= Erwin Busta =

Austrian SS-Hauptscharführer and concentration camp functionary

Erwin Julius Busta (April 12, 1905 – December 27, 1982) was an Austrian SS-Hauptscharführer, concentration camp functionary and convicted war criminal. During World War II Busta was also closely associated with the German V-weapons program; serving on the SS staff at the Peenemünde Army Research Center, the V-2 rocket production facility at Mittelwerk and the Mittelbau-Dora concentration camp. He was convicted of war crimes by a West German court in 1970.

==Early life and Nazi involvement==
Erwin Busta was born in the city of Leoben, Austria (then part of the Austro-Hungarian Empire) on April 12, 1905, and originally worked as a mason and carpenter. He joined both the Austrian Nazi Party and the Sturmabteilung (SA) in 1928 and became a member of the Schutzstaffel (SS) in 1930. In July, 1933 the Nazi Party was officially banned in Austria by the government of Engelbert Dollfuss. Busta moved to Augsburg, Germany shortly afterward where he became a member of the Austrian Legion, a paramilitary group composed of pro-Nazi Austrian expatriates. He underwent military and police-training and, in 1934, was recruited into the newly established SS-Totenkopfverbände.

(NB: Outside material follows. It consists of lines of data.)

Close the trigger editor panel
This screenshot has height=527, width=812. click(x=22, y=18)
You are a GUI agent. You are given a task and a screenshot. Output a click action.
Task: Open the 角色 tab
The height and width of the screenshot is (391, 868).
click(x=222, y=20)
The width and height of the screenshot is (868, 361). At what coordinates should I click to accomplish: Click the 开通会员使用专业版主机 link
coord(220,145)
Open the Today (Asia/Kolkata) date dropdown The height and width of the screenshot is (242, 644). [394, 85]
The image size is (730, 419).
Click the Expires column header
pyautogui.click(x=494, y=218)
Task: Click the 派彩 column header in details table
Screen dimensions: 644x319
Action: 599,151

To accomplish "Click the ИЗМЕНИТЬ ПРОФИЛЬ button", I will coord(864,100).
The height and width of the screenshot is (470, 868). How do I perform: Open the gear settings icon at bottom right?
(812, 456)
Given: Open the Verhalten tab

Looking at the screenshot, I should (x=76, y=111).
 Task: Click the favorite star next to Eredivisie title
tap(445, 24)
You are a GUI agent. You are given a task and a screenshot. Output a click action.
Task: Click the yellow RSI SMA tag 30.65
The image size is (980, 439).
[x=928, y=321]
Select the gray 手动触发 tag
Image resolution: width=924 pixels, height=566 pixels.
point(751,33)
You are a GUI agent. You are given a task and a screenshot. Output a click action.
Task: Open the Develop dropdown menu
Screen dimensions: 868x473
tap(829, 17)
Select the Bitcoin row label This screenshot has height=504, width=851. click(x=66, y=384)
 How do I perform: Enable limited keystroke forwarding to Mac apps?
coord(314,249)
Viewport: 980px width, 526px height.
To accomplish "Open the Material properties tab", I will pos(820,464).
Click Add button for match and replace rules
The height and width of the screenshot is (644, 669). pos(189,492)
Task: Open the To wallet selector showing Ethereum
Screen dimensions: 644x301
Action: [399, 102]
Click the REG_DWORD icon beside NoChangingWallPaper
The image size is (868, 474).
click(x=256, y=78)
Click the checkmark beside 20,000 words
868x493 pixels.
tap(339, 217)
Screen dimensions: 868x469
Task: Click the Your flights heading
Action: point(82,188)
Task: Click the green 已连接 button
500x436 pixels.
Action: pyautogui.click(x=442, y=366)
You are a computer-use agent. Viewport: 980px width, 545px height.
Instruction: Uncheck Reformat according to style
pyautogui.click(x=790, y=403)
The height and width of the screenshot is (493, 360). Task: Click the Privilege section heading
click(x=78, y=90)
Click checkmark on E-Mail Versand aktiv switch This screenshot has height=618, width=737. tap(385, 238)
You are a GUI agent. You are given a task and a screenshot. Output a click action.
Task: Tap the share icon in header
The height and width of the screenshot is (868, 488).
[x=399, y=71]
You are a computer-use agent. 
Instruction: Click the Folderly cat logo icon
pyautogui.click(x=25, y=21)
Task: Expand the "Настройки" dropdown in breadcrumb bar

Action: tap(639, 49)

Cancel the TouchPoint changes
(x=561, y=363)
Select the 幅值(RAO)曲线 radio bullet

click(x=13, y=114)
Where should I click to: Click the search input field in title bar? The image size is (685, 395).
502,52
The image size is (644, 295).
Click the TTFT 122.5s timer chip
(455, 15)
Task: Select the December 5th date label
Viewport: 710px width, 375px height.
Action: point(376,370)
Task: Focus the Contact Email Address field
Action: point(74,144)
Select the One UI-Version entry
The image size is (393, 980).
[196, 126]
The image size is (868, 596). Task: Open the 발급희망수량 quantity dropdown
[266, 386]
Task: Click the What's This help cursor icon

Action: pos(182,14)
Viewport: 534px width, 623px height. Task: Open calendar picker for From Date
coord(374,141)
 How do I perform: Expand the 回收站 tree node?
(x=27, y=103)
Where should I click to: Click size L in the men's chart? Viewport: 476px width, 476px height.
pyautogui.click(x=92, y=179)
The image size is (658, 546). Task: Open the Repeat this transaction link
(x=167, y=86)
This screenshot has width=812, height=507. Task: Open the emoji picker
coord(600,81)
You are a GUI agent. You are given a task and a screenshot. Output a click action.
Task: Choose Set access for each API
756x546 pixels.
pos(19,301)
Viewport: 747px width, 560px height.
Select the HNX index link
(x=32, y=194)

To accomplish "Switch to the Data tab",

Busta initially served as a guard at the Esterwegen concentration camp and was later transferred to Dachau in April 1936, where he headed the main detention area, and then to Sachsenhausen in 1942. In the summer of 1943 Busta was reassigned to the Peenemünde Army Research Center, the main research and testing site for Germany's V-weapons program. This location was also home to a small concentration camp whose inmates (mostly Soviet and Polish POWs) were employed as slave-laborers. During his time at Peenemünde, Busta worked as a Lagerführer (camp leader) of the camp's central warehouse; supervising the prisoner-laborers as they performed various tasks ranging from construction work to the actual production of V-2 ballistic missiles.

==Mittelbau-Dora==
Following the bombing of Peenemünde by the RAF in August, 1943 the entire V-weapons program was relocated by the German government to the Nordhausen-area of central Germany. This transition included much of the former staff of Peenemünde, Busta among them. Production of the V-2's was reestablished at Mittelwerk, a massive armaments facility housed in an elaborate tunnel system in the Kohnstein. Here again, slave-labor was utilized to assemble the rockets. The tunnels at Mittelwerk were staffed by thousands of prisoner-laborers drawn from the inmate population of the nearby Mittelbau-Dora concentration camp. Their work was overseen by both German civilian contractors and the SS.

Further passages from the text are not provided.